*** Begin section ***
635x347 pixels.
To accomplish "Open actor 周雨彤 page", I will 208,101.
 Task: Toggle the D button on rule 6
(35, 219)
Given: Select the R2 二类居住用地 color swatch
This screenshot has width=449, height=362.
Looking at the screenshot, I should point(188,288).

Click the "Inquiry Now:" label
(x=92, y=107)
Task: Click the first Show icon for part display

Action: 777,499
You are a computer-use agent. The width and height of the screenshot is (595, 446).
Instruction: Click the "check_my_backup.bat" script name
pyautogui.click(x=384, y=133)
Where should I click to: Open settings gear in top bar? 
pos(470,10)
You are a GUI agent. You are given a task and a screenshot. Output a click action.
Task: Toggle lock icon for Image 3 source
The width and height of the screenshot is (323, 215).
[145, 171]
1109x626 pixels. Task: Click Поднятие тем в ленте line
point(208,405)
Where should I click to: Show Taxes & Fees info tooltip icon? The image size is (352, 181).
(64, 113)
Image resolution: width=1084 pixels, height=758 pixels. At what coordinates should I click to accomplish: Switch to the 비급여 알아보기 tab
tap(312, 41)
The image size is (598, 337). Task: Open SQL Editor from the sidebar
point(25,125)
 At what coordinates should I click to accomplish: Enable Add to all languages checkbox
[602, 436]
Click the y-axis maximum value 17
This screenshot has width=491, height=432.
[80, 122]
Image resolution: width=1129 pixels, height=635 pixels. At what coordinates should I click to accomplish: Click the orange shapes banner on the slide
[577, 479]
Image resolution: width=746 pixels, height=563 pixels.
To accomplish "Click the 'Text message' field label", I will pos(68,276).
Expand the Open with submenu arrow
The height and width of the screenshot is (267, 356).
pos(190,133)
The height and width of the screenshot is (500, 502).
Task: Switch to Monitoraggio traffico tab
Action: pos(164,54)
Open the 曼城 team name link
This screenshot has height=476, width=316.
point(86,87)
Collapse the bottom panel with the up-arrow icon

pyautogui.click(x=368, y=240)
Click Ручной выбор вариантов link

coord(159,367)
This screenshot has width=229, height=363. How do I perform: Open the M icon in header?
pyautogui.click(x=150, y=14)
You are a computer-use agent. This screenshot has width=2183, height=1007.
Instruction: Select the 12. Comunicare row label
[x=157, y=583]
*** End section ***
When a line above includes the word "agent", please list that line.

You are a computer-use agent. The width and height of the screenshot is (595, 446).
You are a GUI agent. You are given a task and a screenshot. Output a click action.
You are a computer-use agent. This screenshot has width=2183, height=1007.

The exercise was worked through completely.